Yang Bin, Li Jing, Li Xiang, Liu Sanrong
School of Information Science and Engineering, Zaozhuang University, No. 1 Beian Road, Zaozhuang 277160, China.
Information Department, Qingdao Eighth People's Hospital, No. 84 Fengshan Road, Qingdao 266121, China.
Brief Funct Genomics. 2024 Dec 6;23(6):866-878. doi: 10.1093/bfgp/elae036.
Gene regulatory networks (GRNs) contribute toward understanding the function of genes and the development of cancer or the impact of key genes on diseases. Hence, this study proposes an ensemble method based on 13 basic classification methods and a flexible neural tree (FNT) to improve GRN identification accuracy. The primary classification methods contain ridge classification, stochastic gradient descent, Gaussian process classification, Bernoulli Naive Bayes, adaptive boosting, gradient boosting decision tree, hist gradient boosting classification, eXtreme gradient boosting (XGBoost), multilayer perceptron, light gradient boosting machine, random forest, support vector machine, and k-nearest neighbor algorithm, which are regarded as the input variable set of FNT model. Additionally, a hybrid evolutionary algorithm based on a gene programming variant and particle swarm optimization is developed to search for the optimal FNT model. Experiments on three simulation datasets and three real single-cell RNA-seq datasets demonstrate that the proposed ensemble feature outperforms 13 supervised algorithms, seven unsupervised algorithms (ARACNE, CLR, GENIE3, MRNET, PCACMI, GENECI, and EPCACMI) and four single cell-specific methods (SCODE, BiRGRN, LEAP, and BiGBoost) based on the area under the receiver operating characteristic curve, area under the precision-recall curve, and F1 metrics.

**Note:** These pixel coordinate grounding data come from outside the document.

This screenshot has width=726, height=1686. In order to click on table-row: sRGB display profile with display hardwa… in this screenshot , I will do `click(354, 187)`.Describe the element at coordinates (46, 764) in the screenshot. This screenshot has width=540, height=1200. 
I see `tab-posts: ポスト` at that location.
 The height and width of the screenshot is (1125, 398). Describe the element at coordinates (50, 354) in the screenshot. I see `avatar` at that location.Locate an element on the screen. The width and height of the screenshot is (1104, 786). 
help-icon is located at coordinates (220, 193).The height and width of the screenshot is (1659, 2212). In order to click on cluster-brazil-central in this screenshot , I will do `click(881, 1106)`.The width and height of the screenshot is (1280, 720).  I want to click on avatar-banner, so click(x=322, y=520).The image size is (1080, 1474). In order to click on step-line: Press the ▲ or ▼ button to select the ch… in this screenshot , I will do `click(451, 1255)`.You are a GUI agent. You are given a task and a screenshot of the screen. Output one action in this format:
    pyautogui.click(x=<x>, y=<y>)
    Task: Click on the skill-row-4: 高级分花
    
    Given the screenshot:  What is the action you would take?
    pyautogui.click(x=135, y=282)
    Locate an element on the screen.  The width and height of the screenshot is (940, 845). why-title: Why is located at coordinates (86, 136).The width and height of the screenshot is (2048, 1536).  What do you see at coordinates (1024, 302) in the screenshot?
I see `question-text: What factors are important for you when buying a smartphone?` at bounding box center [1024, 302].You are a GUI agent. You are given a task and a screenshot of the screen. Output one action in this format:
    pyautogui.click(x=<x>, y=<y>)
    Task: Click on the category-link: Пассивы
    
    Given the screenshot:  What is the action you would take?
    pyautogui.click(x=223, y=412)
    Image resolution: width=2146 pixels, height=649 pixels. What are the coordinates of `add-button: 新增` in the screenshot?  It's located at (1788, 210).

基因调控网络(GRNs)有助于理解基因功能、癌症发展或关键基因对疾病的影响。因此,本研究提出了一种基于13种基本分类方法和灵活神经树(FNT)的集成方法,以提高GRN识别准确率。主要分类方法包括岭分类、随机梯度下降、高斯过程分类、伯努利朴素贝叶斯、自适应提升、梯度提升决策树、直方图梯度提升分类、极端梯度提升(XGBoost)、多层感知器、轻梯度提升机、随机森林、支持向量机和k近邻算法,这些被视为FNT模型的输入变量集。此外,还开发了一种基于基因编程变体和粒子群优化的混合进化算法,以搜索最优的FNT模型。在三个模拟数据集和三个真实单细胞RNA测序数据集上的实验表明,基于受试者工作特征曲线下面积、精确率-召回率曲线下面积和F1指标,所提出的集成特征优于13种监督算法、七种无监督算法(ARACNE、CLR、GENIE3、MRNET、PCACMI、GENECI和EPCACMI)以及四种单细胞特异性方法(SCODE、BiRGRN、LEAP和BiGBoost)。